● **EXERCISE MATERIALS**:
☆ ☆ ☆

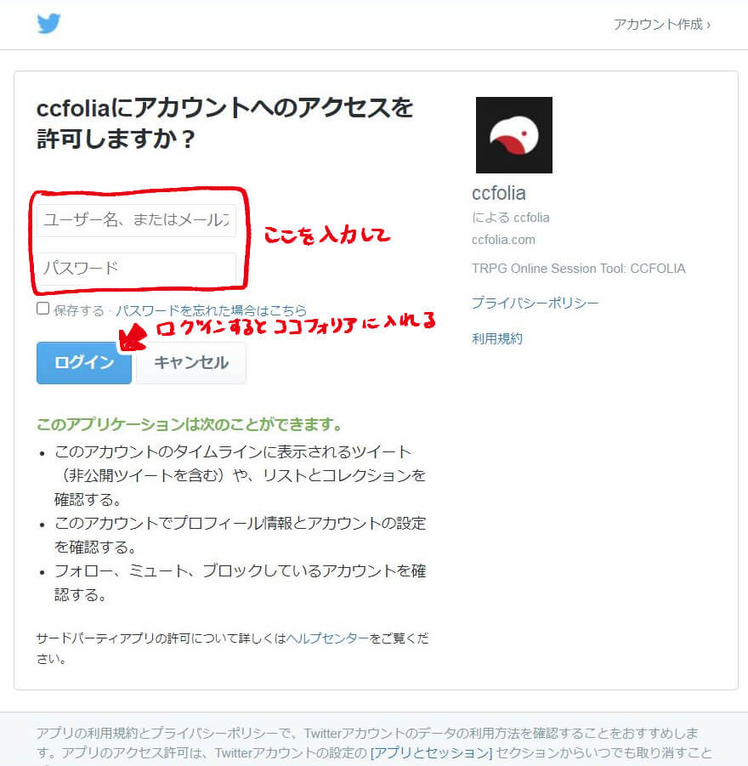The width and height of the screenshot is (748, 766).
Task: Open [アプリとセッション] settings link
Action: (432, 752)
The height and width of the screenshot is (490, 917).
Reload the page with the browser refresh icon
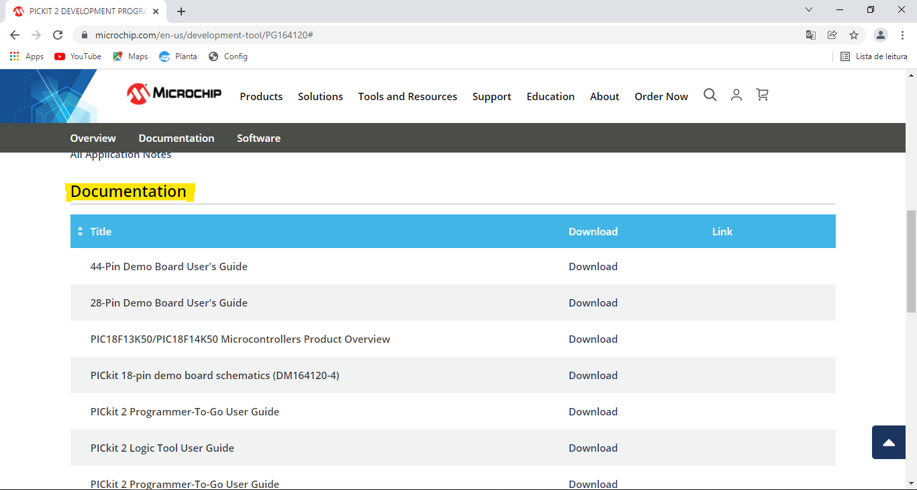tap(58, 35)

☆ ☆ ☆

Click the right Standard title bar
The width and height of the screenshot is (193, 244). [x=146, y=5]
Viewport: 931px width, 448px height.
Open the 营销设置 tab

☆ ☆ ☆

Reproduce the data word for word, starting at the line that contains "The width and height of the screenshot is (748, 766)." and ending at the line that contains "tap(58, 35)", and omit the pictures from your answer.

The width and height of the screenshot is (748, 766).
Task: Open [アプリとセッション] settings link
Action: (432, 752)
The height and width of the screenshot is (490, 917).
Reload the page with the browser refresh icon
tap(58, 35)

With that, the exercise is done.